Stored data
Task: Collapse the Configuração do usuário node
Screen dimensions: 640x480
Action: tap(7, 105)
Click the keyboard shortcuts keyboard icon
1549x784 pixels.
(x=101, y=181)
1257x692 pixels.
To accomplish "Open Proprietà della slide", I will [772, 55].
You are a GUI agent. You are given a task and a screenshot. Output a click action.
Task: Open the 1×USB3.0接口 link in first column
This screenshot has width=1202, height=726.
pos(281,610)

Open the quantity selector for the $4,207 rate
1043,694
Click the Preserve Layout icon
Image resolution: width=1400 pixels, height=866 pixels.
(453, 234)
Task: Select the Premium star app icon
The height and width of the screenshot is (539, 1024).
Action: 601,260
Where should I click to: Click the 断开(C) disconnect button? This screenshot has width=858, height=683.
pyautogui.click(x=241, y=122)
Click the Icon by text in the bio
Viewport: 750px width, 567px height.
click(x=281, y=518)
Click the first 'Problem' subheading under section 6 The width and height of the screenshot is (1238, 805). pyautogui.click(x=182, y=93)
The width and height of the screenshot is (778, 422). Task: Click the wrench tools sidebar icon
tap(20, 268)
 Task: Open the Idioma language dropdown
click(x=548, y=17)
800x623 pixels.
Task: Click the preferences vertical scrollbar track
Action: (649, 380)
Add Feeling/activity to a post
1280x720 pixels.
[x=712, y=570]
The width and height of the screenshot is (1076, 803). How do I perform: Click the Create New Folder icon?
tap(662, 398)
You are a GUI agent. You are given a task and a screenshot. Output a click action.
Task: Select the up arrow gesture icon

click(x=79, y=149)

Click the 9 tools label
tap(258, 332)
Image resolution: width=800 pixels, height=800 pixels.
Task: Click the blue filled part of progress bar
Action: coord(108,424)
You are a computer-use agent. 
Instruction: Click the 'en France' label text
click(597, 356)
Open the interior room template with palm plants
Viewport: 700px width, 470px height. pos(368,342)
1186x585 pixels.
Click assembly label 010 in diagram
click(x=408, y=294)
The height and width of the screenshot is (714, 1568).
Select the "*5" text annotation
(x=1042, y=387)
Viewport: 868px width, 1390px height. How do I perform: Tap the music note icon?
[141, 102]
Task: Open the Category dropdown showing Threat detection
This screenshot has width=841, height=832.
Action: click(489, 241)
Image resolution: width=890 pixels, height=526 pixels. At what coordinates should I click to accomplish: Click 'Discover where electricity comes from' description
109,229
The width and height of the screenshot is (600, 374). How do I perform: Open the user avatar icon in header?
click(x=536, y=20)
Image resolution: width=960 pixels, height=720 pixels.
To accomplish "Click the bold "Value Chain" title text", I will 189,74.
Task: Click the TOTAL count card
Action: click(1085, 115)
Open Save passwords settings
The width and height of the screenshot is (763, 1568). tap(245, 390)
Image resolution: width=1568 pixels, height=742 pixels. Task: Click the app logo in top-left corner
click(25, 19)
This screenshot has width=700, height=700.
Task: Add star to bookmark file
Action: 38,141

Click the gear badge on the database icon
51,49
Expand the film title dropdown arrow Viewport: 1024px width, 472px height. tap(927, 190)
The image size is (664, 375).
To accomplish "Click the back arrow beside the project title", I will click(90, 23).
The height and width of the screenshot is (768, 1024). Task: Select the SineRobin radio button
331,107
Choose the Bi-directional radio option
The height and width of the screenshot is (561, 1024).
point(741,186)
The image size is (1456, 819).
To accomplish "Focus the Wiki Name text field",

**REQUIREMENT**
Could you write out all the entries word for word?

**EXPECTED ANSWER**
Task: Collapse the Configuração do usuário node
Screen dimensions: 640x480
Action: tap(7, 105)
Click the keyboard shortcuts keyboard icon
1549x784 pixels.
(x=101, y=181)
1257x692 pixels.
To accomplish "Open Proprietà della slide", I will [772, 55].
You are a GUI agent. You are given a task and a screenshot. Output a click action.
Task: Open the 1×USB3.0接口 link in first column
This screenshot has width=1202, height=726.
pos(281,610)

Open the quantity selector for the $4,207 rate
1043,694
Click the Preserve Layout icon
Image resolution: width=1400 pixels, height=866 pixels.
(453, 234)
Task: Select the Premium star app icon
The height and width of the screenshot is (539, 1024).
Action: 601,260
Where should I click to: Click the 断开(C) disconnect button? This screenshot has width=858, height=683.
pyautogui.click(x=241, y=122)
Click the Icon by text in the bio
Viewport: 750px width, 567px height.
click(x=281, y=518)
Click the first 'Problem' subheading under section 6 The width and height of the screenshot is (1238, 805). pyautogui.click(x=182, y=93)
The width and height of the screenshot is (778, 422). Task: Click the wrench tools sidebar icon
tap(20, 268)
 Task: Open the Idioma language dropdown
click(x=548, y=17)
800x623 pixels.
Task: Click the preferences vertical scrollbar track
Action: (649, 380)
Add Feeling/activity to a post
1280x720 pixels.
[x=712, y=570]
The width and height of the screenshot is (1076, 803). How do I perform: Click the Create New Folder icon?
tap(662, 398)
You are a GUI agent. You are given a task and a screenshot. Output a click action.
Task: Select the up arrow gesture icon

click(x=79, y=149)

Click the 9 tools label
tap(258, 332)
Image resolution: width=800 pixels, height=800 pixels.
Task: Click the blue filled part of progress bar
Action: coord(108,424)
You are a computer-use agent. 
Instruction: Click the 'en France' label text
click(597, 356)
Open the interior room template with palm plants
Viewport: 700px width, 470px height. pos(368,342)
1186x585 pixels.
Click assembly label 010 in diagram
click(x=408, y=294)
The height and width of the screenshot is (714, 1568).
Select the "*5" text annotation
(x=1042, y=387)
Viewport: 868px width, 1390px height. How do I perform: Tap the music note icon?
[141, 102]
Task: Open the Category dropdown showing Threat detection
This screenshot has width=841, height=832.
Action: click(489, 241)
Image resolution: width=890 pixels, height=526 pixels. At what coordinates should I click to accomplish: Click 'Discover where electricity comes from' description
109,229
The width and height of the screenshot is (600, 374). How do I perform: Open the user avatar icon in header?
click(x=536, y=20)
Image resolution: width=960 pixels, height=720 pixels.
To accomplish "Click the bold "Value Chain" title text", I will 189,74.
Task: Click the TOTAL count card
Action: click(1085, 115)
Open Save passwords settings
The width and height of the screenshot is (763, 1568). tap(245, 390)
Image resolution: width=1568 pixels, height=742 pixels. Task: Click the app logo in top-left corner
click(25, 19)
This screenshot has width=700, height=700.
Task: Add star to bookmark file
Action: 38,141

Click the gear badge on the database icon
51,49
Expand the film title dropdown arrow Viewport: 1024px width, 472px height. tap(927, 190)
The image size is (664, 375).
To accomplish "Click the back arrow beside the project title", I will click(90, 23).
The height and width of the screenshot is (768, 1024). Task: Select the SineRobin radio button
331,107
Choose the Bi-directional radio option
The height and width of the screenshot is (561, 1024).
point(741,186)
The image size is (1456, 819).
To accomplish "Focus the Wiki Name text field",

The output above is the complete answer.